A Line Cook Rants Again: Social Media Videos vs Memoir Recipes
A long(ish) read on form and content in food media
“Here form is content, content is form. You complain that this stuff is not written in English. It is not written at all. It is not to be read - or rather it is not only to be read. It is to be looked at and listened to. His writing is not about something; it is that something itself.”
Samuel Beckett, ‘Dante... Bruno. Vico.. Joyce’ (1929)
I don’t think I’ve ever seen a film that emotionally destroyed me quote so much as Florian Zeller’s 2020 film The Father. I didn’t stop crying for half an hour once the credits rolled on that one.
I mean, yes, I admit it, I do also cry at episodes of Star Trek and The Gilmore Girls on occasion, but even so, I really was a mess at the end of that film.
The story is simple enough. An elderly man (the eponymous father) is living with dementia and having trouble finding a caregiver.
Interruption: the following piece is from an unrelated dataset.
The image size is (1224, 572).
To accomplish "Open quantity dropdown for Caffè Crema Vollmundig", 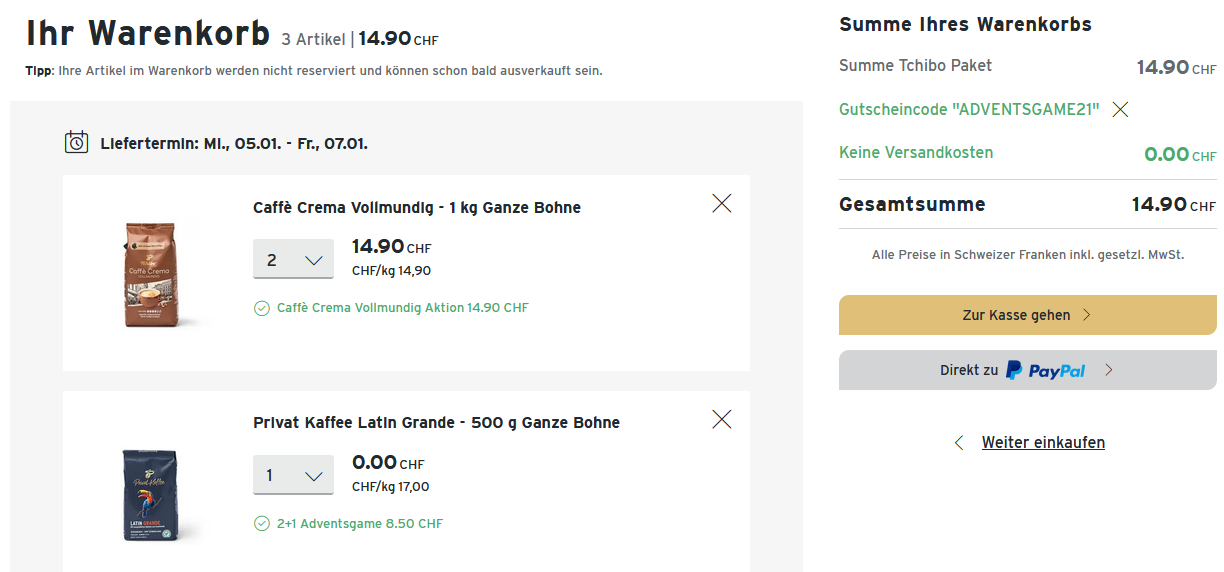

But it’s the unique form the narrative takes that makes it so powerful.
The film is full of dead-ends, contradictions, characters emerging with one identity before disappearing and returning as different people entirely. As viewers, we assume the position of the father. The form of the film renders us confused, disoriented, uncertain, just as the father must be living with dementia. If art is a way of sharing lived experience, by using the form of the film to confuse and frustrate the viewer, we learn a little of what the character’s life with dementia is like.
I love Star Wars, I’m a sucker for cookie-cutter mystery and, though I’d never dare admit it publicly, the occasional rom-com.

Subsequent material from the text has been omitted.